Hace 6 años el sueño de todos era ser "delincuentes"

Para quienes lo desconocían, les doy primicia: Ahora en Venezuela para ser Ministro o Canciller sólo hay que ser bachiller (de esos de “10 es nota y lo demás es lujo”), no puede faltar un prontuario policial, si has recopilado en tu expediente maltrato físico, desacato a la autoridad, chancullo coloquial… ¡estás adentro!.

Eso sí, para ser parte de los vulgares “delincuentes”, ya no hay que ser tan vulgar. Tendrás que terminar bachillerato formal y dignamente, estudiar comunicación social en casas de estudio reconocidas y respetadas en el país, haber desarrollado una capacidad crítica de tu contexto y tu profesión, preferiblemente con inclinanciones e intereses hacia el desarrollo político-social de tu entorno, preocuparte y ocuparte por una mejor sociedad, ejercer con pasión tu profesión, y muy importante: no arrodillarte ante las tentaciones de poder y dinero que gustosamente ofrece el gobierno; tampoco rendirte ante los incesantes obstáculos y atropellos de quienes ejercen la autoridad….

Sí, sí… ya sé, se cansaron de requisitos con sólo leer, pero es que esto de ser “delincuentes” no es cosa fácil.

En mi caso, tuve que quedar por prueba de aptitud académica entre 60 de 3500 aspirantes a estudiar en la UCV. Ya ese fue el primer delito, pues sólo habían 30 cupos, y en ese entonces, la directora de la Escuela de Comunicación Social (que hoy está deprimida por nuestro logro de ser: delincuentes) accedió con misedicordia a aceptar 30 estudiantes más, en vista de la demanda. Claro está, hace 6 años, el sueño de todos era ser delincuentes; eso de rescatar la información y devolver la dignidad a la profesión era sólo una consigna engañosa. Y bueno desde entonces, el camino para ser una marginada por la sociedad ha sido arduo: investigaciones, eficiencia, promedio, menciones, rodearse de los mejores, digo de los peores, experiencia laboral, especialización en comunicación y política, intento de segunda carrera, reconocimientos, etc.
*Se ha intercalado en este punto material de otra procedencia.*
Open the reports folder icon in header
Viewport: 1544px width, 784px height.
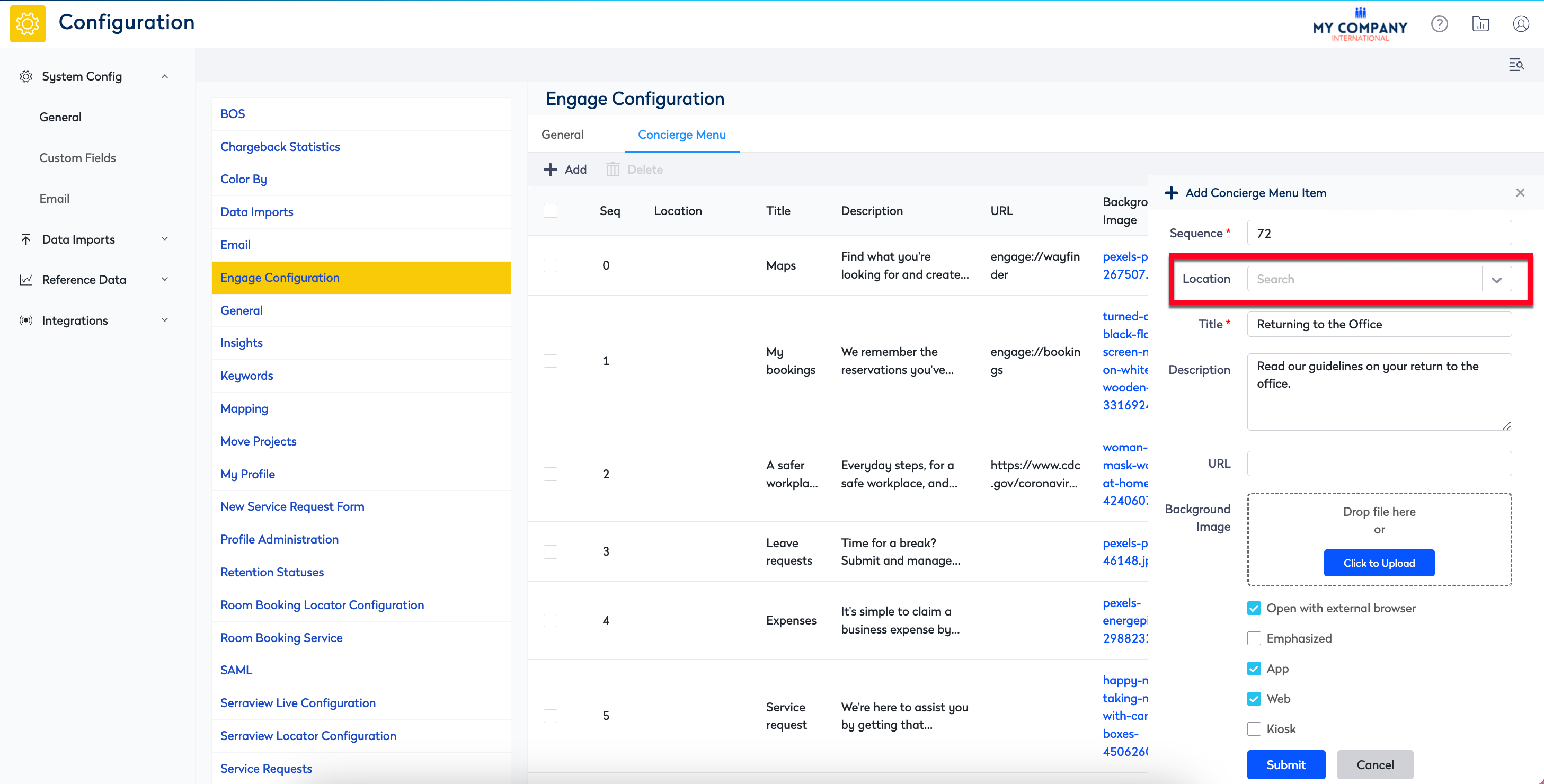1480,24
Pero lo logré! SÍ! ahora, gracias a la siempre objetiva, autónoma y calificada opinión de la Fiscal General de la República. Gracias al supremo esfuerzo de los poderes públicos y de quienes lo ejercen empedernida y limpiamente desde hace 10 años, reformando justificadamente leyes, reconociendo y respetando al pueblo venezolano, mi profesión, mi esfuerzo, mi pasión se ha transformado en lo que siempre soñé! SOY UNA DELINCUENTE! Felicitaciones colegas! y futuros colegas! lo logramos! La ley de delitos mediáticos (sí la que dice que la libertad de expresión no es tan importante, que tiene ser regulada por el Estado, etc) nos otorgó el título: DELINCUENTES!

P.D: para quienes no son venezolanos, interpreten estas líneas bajo la herramienta literaria que he llamado sarcasmo maldito. Un sarcasmo que es malditamente oportuno en muchas situaciones. Lamenteblamente, esta vez no se lo atribuyo al amor o la desdicha, sino a la historia de mi país. Un país que bajo el gobierno de Hugo Chávez Frías, en conjunto con sus afectos, han convertido la comunicación social, la lucha por las libertades humanas y los derechos ciudadanos en un delito. Con o sin ley se nos juzga y atropella la profesión diariamente. Pero continuamos la lucha porque esto cese.